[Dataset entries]
*** Begin section ***

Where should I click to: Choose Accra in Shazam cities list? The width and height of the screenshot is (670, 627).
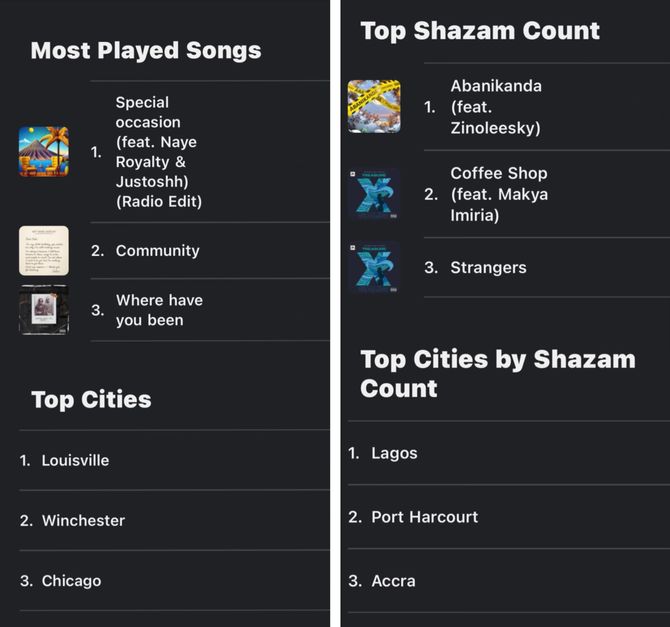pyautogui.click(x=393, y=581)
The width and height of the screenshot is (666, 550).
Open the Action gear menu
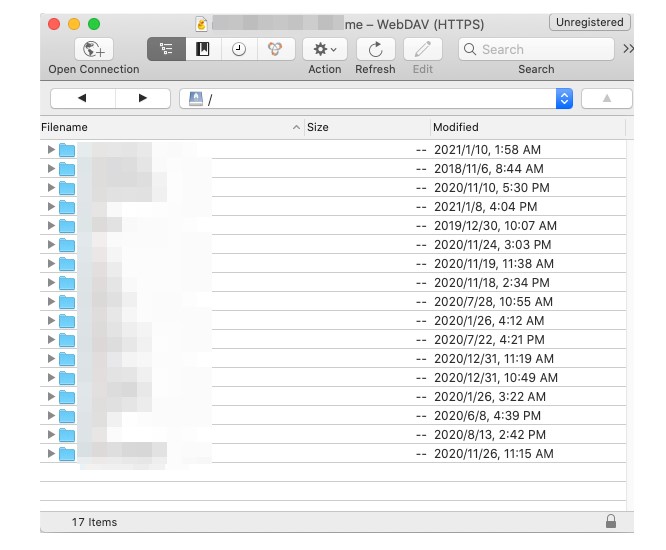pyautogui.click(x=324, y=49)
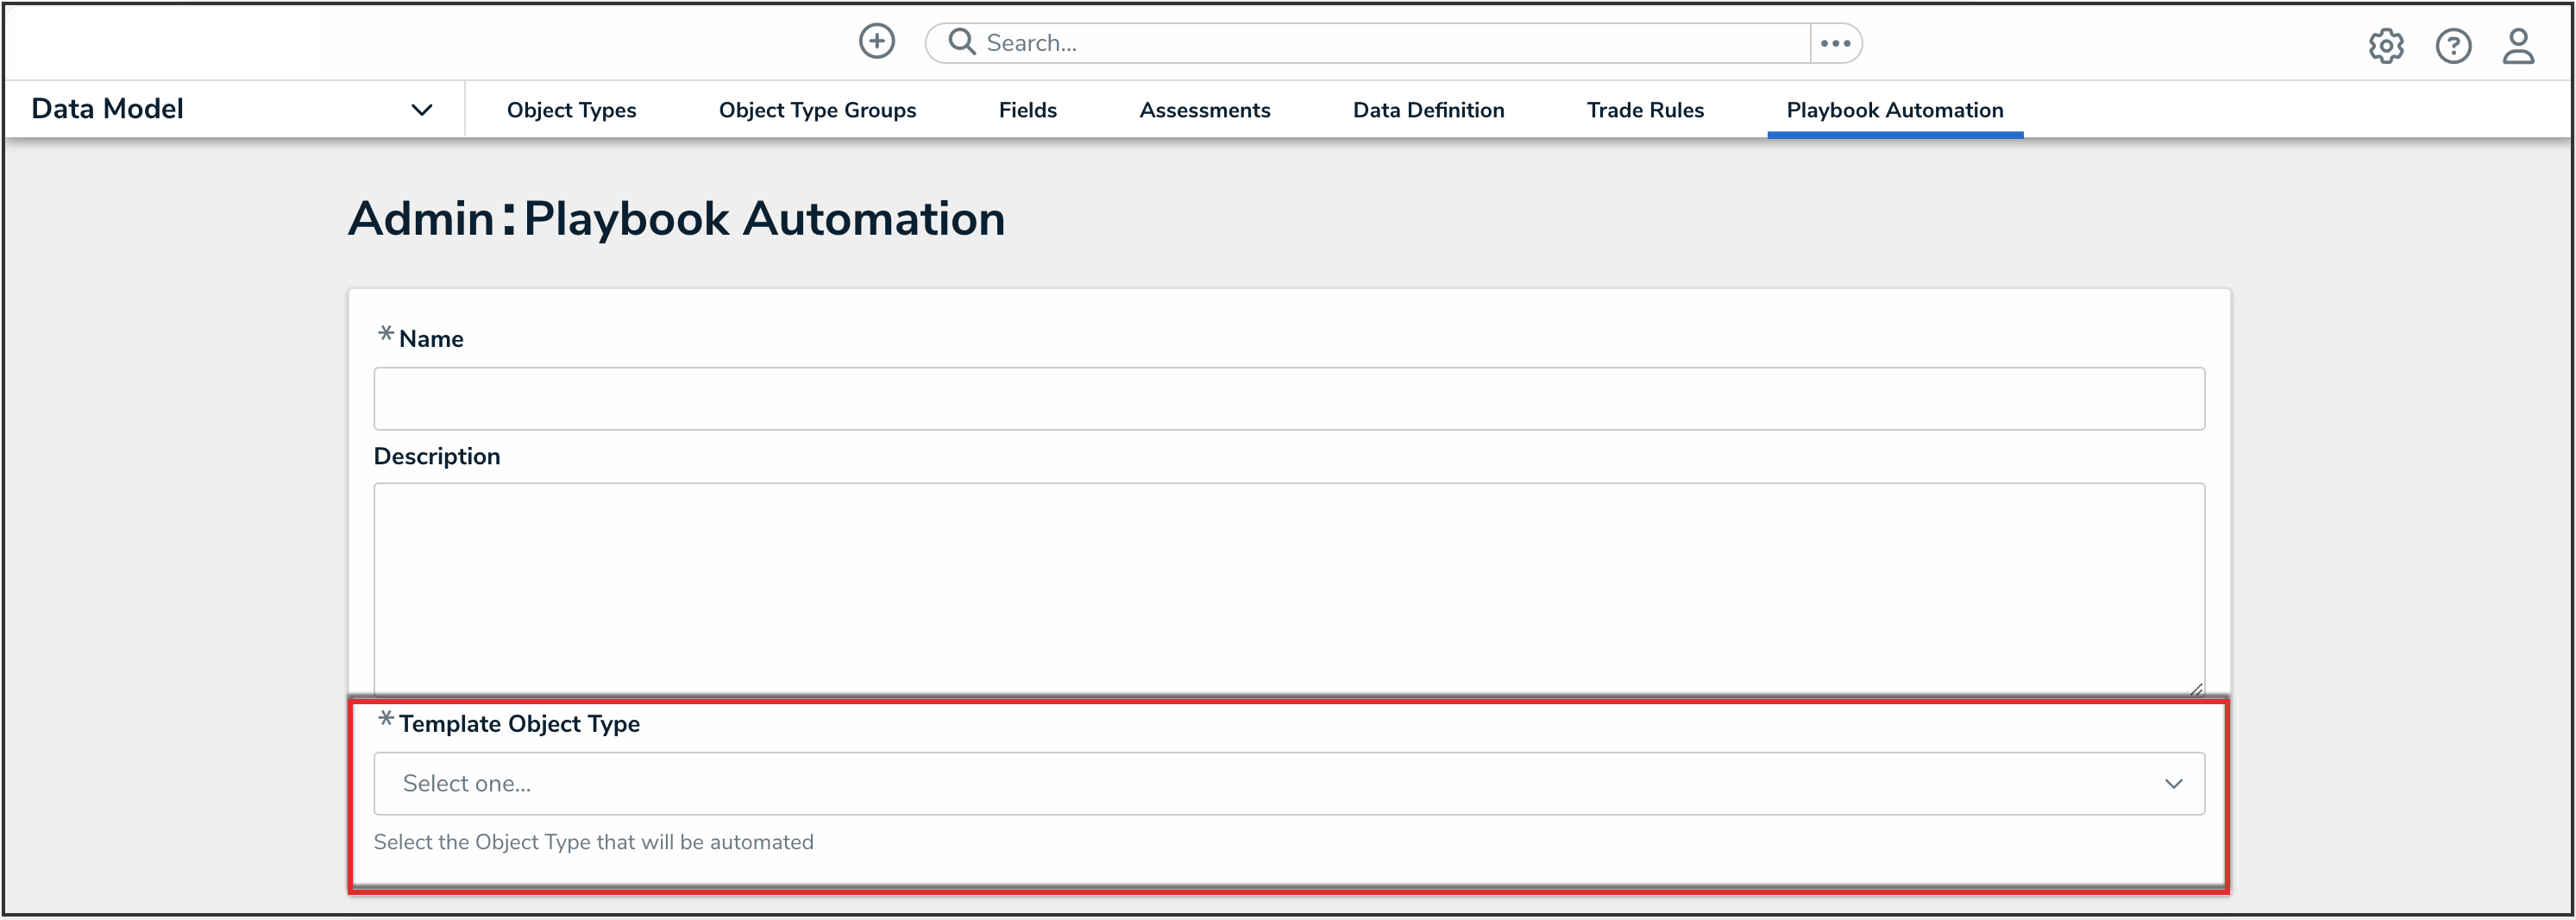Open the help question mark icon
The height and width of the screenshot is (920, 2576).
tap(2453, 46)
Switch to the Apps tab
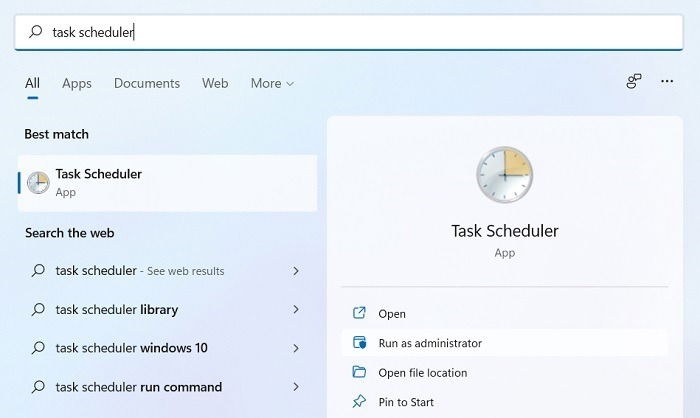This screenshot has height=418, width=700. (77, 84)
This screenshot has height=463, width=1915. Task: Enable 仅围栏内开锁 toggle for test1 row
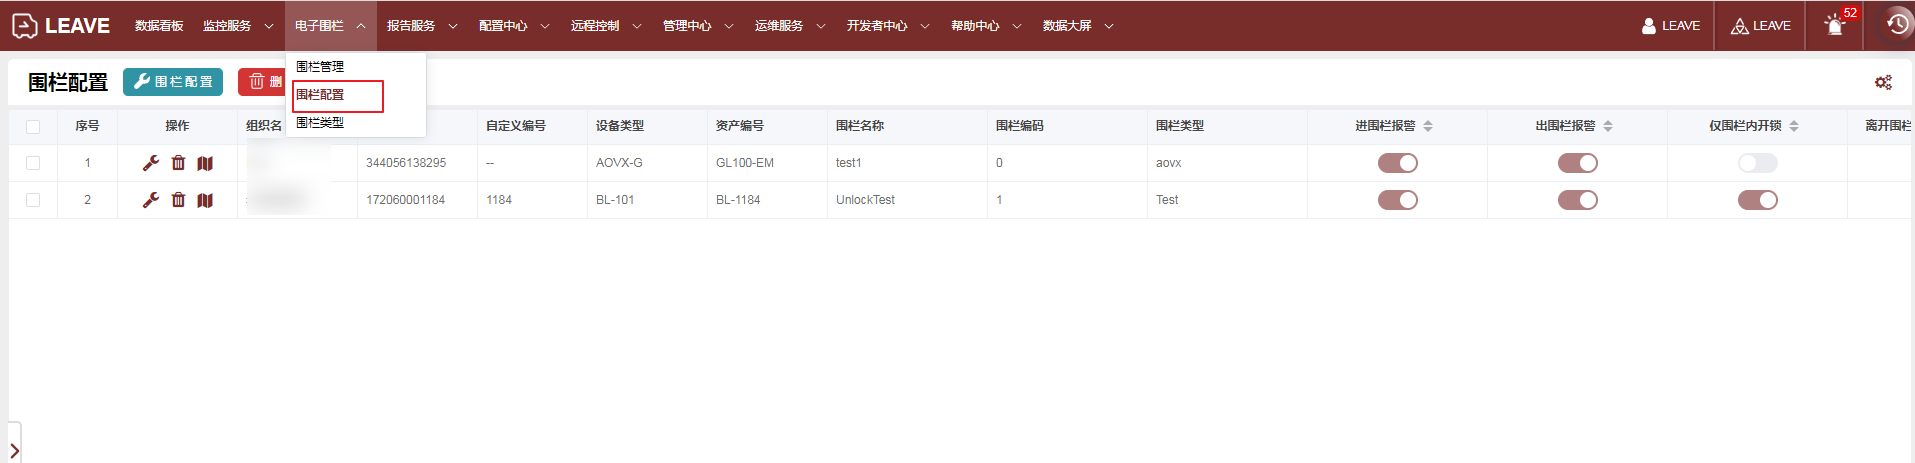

*** End section ***

### What needs to be done
Only the lines from the one containing "Open the Action gear menu" through the last line of the entries, both included, should be repeated exactly, and the pictures should be left out.

### The completed task
Open the Action gear menu
pyautogui.click(x=324, y=49)
Open the help question mark icon
The height and width of the screenshot is (920, 2576).
tap(2453, 46)
Switch to the Apps tab
This screenshot has height=418, width=700. (77, 84)
This screenshot has height=463, width=1915. Task: Enable 仅围栏内开锁 toggle for test1 row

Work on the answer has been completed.